START Information supplied
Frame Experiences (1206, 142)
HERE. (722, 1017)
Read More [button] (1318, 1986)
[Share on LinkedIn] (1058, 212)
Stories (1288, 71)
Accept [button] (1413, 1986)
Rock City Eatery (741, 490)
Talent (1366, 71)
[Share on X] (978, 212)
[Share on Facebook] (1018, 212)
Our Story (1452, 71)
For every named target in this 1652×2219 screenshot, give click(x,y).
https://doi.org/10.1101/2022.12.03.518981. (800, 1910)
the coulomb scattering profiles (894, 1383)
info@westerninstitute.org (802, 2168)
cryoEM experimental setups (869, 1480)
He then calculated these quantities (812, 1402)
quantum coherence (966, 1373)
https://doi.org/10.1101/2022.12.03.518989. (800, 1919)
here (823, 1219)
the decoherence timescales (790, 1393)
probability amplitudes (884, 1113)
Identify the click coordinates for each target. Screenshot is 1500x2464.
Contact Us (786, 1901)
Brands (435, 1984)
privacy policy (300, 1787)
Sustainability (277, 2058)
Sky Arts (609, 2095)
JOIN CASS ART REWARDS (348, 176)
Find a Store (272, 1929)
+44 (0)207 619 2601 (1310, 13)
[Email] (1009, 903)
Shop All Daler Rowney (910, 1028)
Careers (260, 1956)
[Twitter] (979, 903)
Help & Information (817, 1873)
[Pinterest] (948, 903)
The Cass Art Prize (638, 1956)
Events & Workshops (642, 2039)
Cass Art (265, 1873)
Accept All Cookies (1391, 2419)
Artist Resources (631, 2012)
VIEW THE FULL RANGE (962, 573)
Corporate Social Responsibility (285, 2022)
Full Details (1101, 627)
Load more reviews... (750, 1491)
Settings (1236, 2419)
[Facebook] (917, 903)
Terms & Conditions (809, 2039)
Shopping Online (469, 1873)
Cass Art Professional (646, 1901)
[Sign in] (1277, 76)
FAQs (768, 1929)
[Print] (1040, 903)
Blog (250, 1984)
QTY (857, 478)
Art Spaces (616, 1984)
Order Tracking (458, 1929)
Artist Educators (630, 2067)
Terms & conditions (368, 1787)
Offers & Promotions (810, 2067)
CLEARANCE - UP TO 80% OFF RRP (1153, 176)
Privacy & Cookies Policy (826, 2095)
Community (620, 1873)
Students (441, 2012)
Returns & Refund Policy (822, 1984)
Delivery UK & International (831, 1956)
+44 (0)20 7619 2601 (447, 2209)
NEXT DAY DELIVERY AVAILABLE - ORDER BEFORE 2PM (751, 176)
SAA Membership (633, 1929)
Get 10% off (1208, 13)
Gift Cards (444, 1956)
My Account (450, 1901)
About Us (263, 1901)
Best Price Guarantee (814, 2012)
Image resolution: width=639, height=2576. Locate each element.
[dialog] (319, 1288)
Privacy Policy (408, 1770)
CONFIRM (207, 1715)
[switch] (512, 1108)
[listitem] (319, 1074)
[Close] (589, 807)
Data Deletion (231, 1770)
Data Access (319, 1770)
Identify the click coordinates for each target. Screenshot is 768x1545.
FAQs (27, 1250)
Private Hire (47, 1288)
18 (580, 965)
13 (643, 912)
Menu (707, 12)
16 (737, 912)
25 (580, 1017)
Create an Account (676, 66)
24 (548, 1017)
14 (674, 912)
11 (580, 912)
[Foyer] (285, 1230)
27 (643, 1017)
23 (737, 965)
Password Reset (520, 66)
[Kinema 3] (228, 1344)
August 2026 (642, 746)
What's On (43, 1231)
END Information supplied
#### What to work on:
The answer should reproduce all of the data without any alteration.

#### Task result:
Frame Experiences (1206, 142)
HERE. (722, 1017)
Read More [button] (1318, 1986)
[Share on LinkedIn] (1058, 212)
Stories (1288, 71)
Accept [button] (1413, 1986)
Rock City Eatery (741, 490)
Talent (1366, 71)
[Share on X] (978, 212)
[Share on Facebook] (1018, 212)
Our Story (1452, 71)
For every named target in this 1652×2219 screenshot, give click(x,y).
https://doi.org/10.1101/2022.12.03.518981. (800, 1910)
the coulomb scattering profiles (894, 1383)
info@westerninstitute.org (802, 2168)
cryoEM experimental setups (869, 1480)
He then calculated these quantities (812, 1402)
quantum coherence (966, 1373)
https://doi.org/10.1101/2022.12.03.518989. (800, 1919)
here (823, 1219)
the decoherence timescales (790, 1393)
probability amplitudes (884, 1113)
Identify the click coordinates for each target. Screenshot is 1500x2464.
Contact Us (786, 1901)
Brands (435, 1984)
privacy policy (300, 1787)
Sustainability (277, 2058)
Sky Arts (609, 2095)
JOIN CASS ART REWARDS (348, 176)
Find a Store (272, 1929)
+44 (0)207 619 2601 (1310, 13)
[Email] (1009, 903)
Shop All Daler Rowney (910, 1028)
Careers (260, 1956)
[Twitter] (979, 903)
Help & Information (817, 1873)
[Pinterest] (948, 903)
The Cass Art Prize (638, 1956)
Events & Workshops (642, 2039)
Cass Art (265, 1873)
Accept All Cookies (1391, 2419)
Artist Resources (631, 2012)
VIEW THE FULL RANGE (962, 573)
Corporate Social Responsibility (285, 2022)
Full Details (1101, 627)
Load more reviews... (750, 1491)
Settings (1236, 2419)
[Facebook] (917, 903)
Terms & Conditions (809, 2039)
Shopping Online (469, 1873)
Cass Art Professional (646, 1901)
[Sign in] (1277, 76)
FAQs (768, 1929)
[Print] (1040, 903)
Blog (250, 1984)
QTY (857, 478)
Art Spaces (616, 1984)
Order Tracking (458, 1929)
Artist Educators (630, 2067)
Terms & conditions (368, 1787)
Offers & Promotions (810, 2067)
CLEARANCE - UP TO 80% OFF RRP (1153, 176)
Privacy & Cookies Policy (826, 2095)
Community (620, 1873)
Students (441, 2012)
Returns & Refund Policy (822, 1984)
Delivery UK & International (831, 1956)
+44 (0)20 7619 2601 (447, 2209)
NEXT DAY DELIVERY AVAILABLE - ORDER BEFORE 2PM (751, 176)
SAA Membership (633, 1929)
Get 10% off (1208, 13)
Gift Cards (444, 1956)
My Account (450, 1901)
About Us (263, 1901)
Best Price Guarantee (814, 2012)
Image resolution: width=639, height=2576. Locate each element.
[dialog] (319, 1288)
Privacy Policy (408, 1770)
CONFIRM (207, 1715)
[switch] (512, 1108)
[listitem] (319, 1074)
[Close] (589, 807)
Data Deletion (231, 1770)
Data Access (319, 1770)
Identify the click coordinates for each target. Screenshot is 768x1545.
FAQs (27, 1250)
Private Hire (47, 1288)
18 (580, 965)
13 (643, 912)
Menu (707, 12)
16 (737, 912)
25 (580, 1017)
Create an Account (676, 66)
24 (548, 1017)
14 (674, 912)
11 (580, 912)
[Foyer] (285, 1230)
27 (643, 1017)
23 (737, 965)
Password Reset (520, 66)
[Kinema 3] (228, 1344)
August 2026 (642, 746)
What's On (43, 1231)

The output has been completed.